Whitelisting is considered by some, such as the Australian government information security department, to be the number-one mitigation strategy to protect against targeted cyber intrusions (Australian Goverment, 2014); however, whitelists are expensive to implement and difficult to maintain. Whitelisting is the polar opposite of the more traditional blacklisting security method; communication between endpoints is explicitly permitted on an as needed basis, all other traffic is denied by default.
Application policy recommendations from application insight can then easily be published in the policy compliance pipeline for historical simulation and live analysis. The application policy can be published in a number of open formats, including JSON, XML, and YAML. The exported policy contains definitions of discovered clusters and the communication policies required between respective clusters. Because of the open and generic nature of the policy, it is compatible with almost any network infrastructure.

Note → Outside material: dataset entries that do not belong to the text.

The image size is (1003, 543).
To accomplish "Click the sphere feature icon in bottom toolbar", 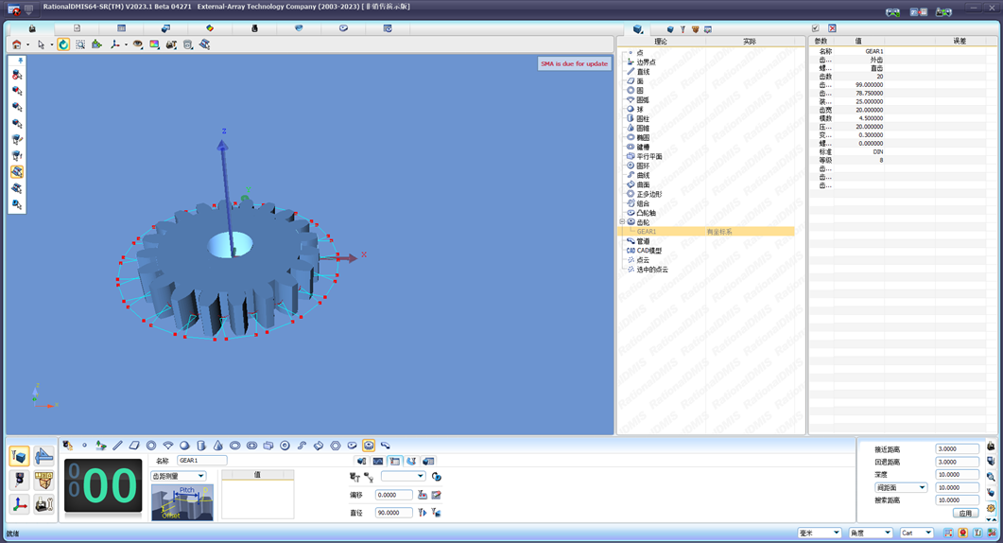I will pos(184,446).
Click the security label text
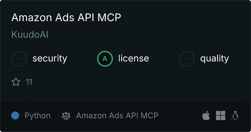 pyautogui.click(x=50, y=58)
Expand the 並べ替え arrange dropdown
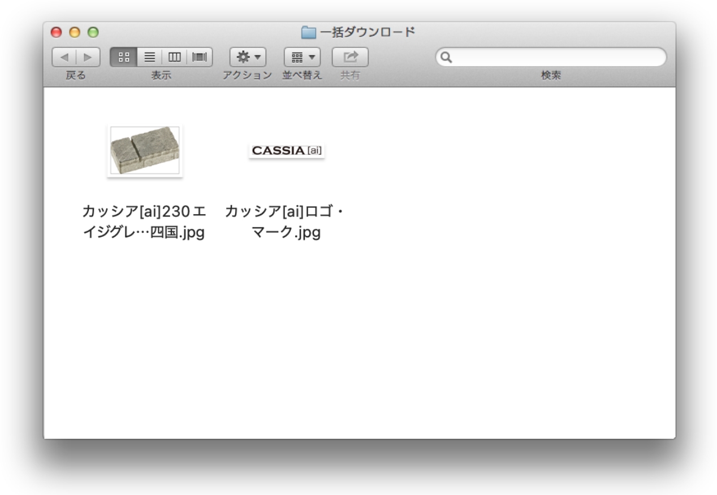Screen dimensions: 717x495 (302, 57)
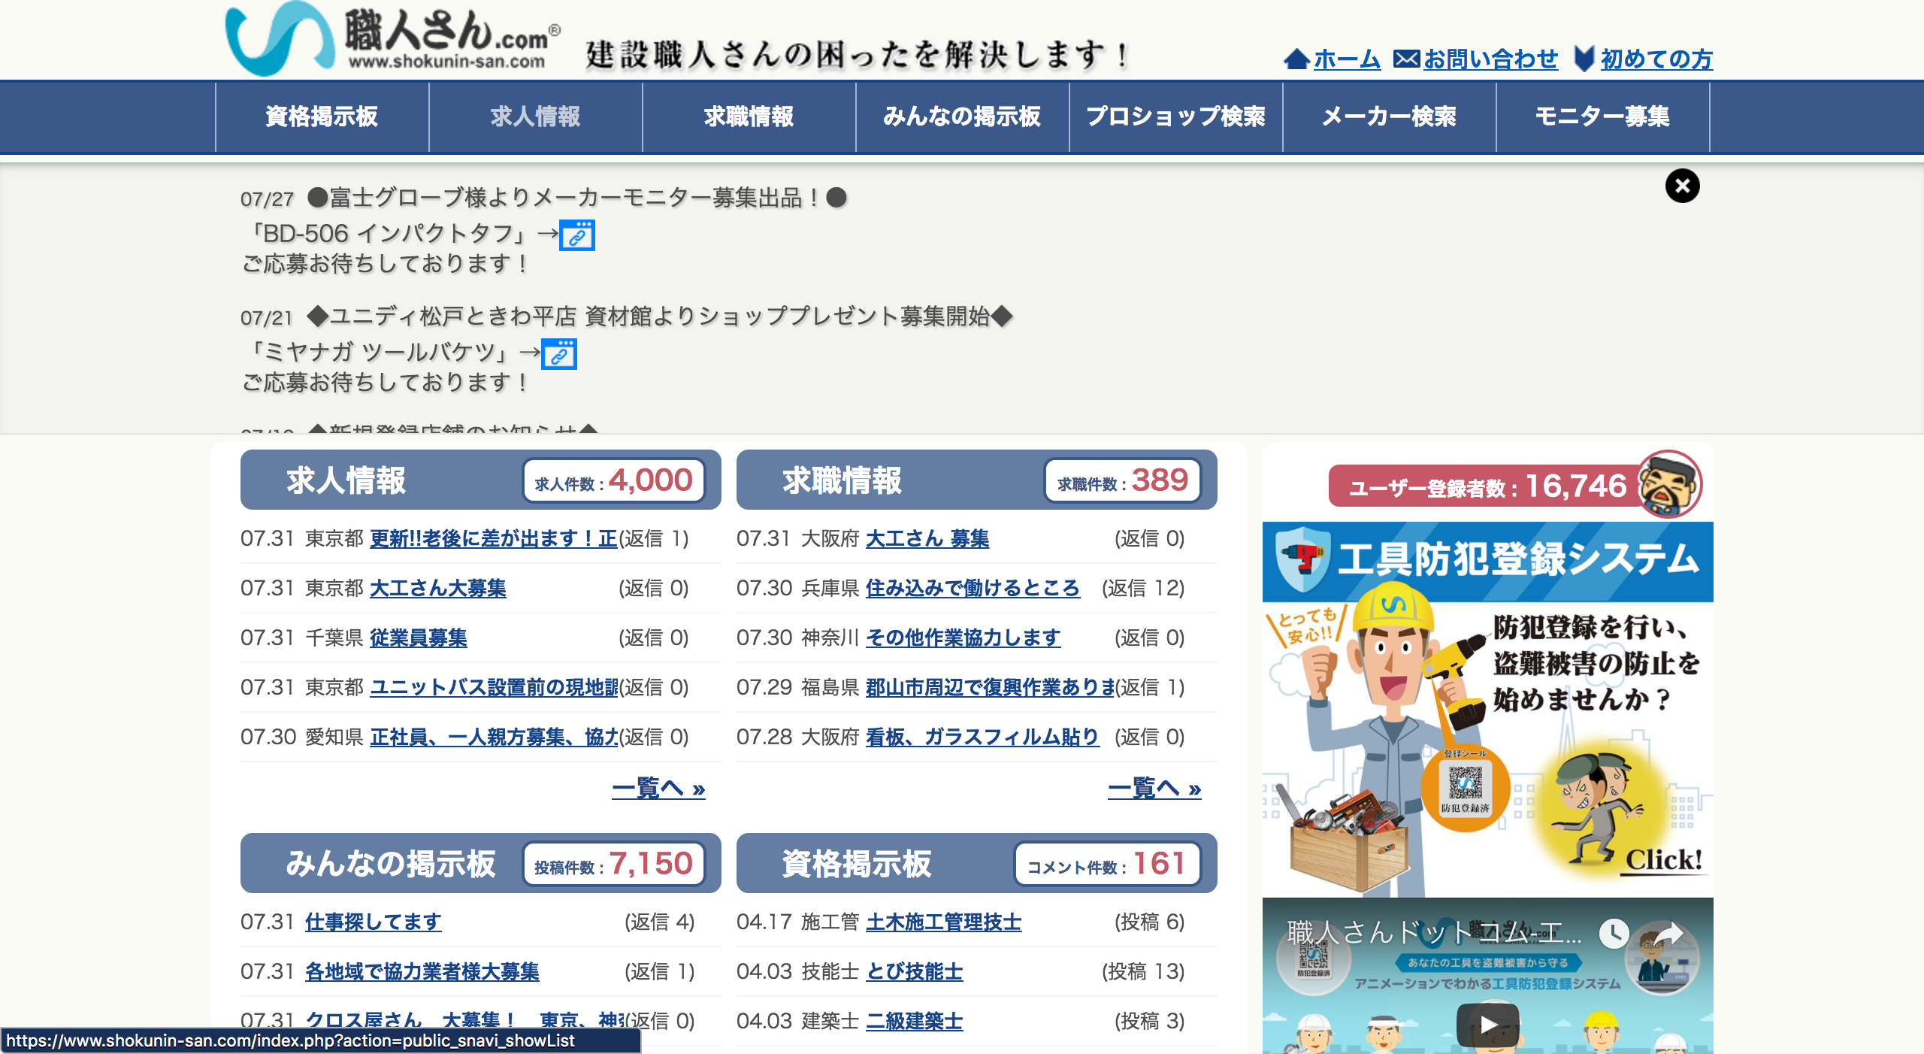Open the 求人情報 navigation tab

(x=536, y=117)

Testing the Future by Simulating the Past
A good way to plan for the future is to study the past. Much time and money is spent in many data centers just keeping applications running, and many data centers lack the flexibility to respond to business needs quickly. One of the main reasons that data centers can’t respond to new needs quickly is that testing any proposed change is difficult, even if not impossible. Projects thus are completed slowly and rolled out over an extended period of time.
Because Cisco Tetration Analytics has a complete archive of every flow, however, it can simulate the implications of any new policy change.
At a technical level, Cisco Tetration Analytics builds a virtual policy lookup table (VPLT) based on the rules discovered by application insight. Historical traffic is then replayed against the lookup table, and the application policy decision is monitored. This approach closely mimics the behavior that would be observed if the same flows were generated by production workloads and enforced by a network device (Figure 6).
Figure 6. VPLT Detailing the Forwarding Decision for Several Sample Flows
The user is then presented with a time-series graph characterizing the results of the simulation (Figure 7). Permitted traffic can be removed from the graph, bringing to the attention of the operator mistakenly dropped, escaped, and rejected traffic. These are the flows that will have a direct business impact if they are not addressed. They might indicate necessary components that are unable to talk to each other, potential security holes in the policy rule sets, or compromised hosts that are generating malicious traffic.
Figure 7. Sample Application Policy Analysis Results Graph
Any noncompliant flows that are identified as permitted (“part of the haystack”) by the operator can be instantly sent back to the application insight feature to tailor the application policy and improve the machine learning algorithms (Figure 8).
Figure 8. Instantly Tailoring the Application Insight Policy After Analysis
Tests can be run after any policy change, whether small or large, occurs, enabling data center operators to rapidly make changes, test them, and deploy them with a new level of confidence.
The Cisco Tetration Analytics platform generates and tests the policies required to operate and secure your network. However, it does not enforce the application policy. A number of different technologies are available that can use policy to enforce network security.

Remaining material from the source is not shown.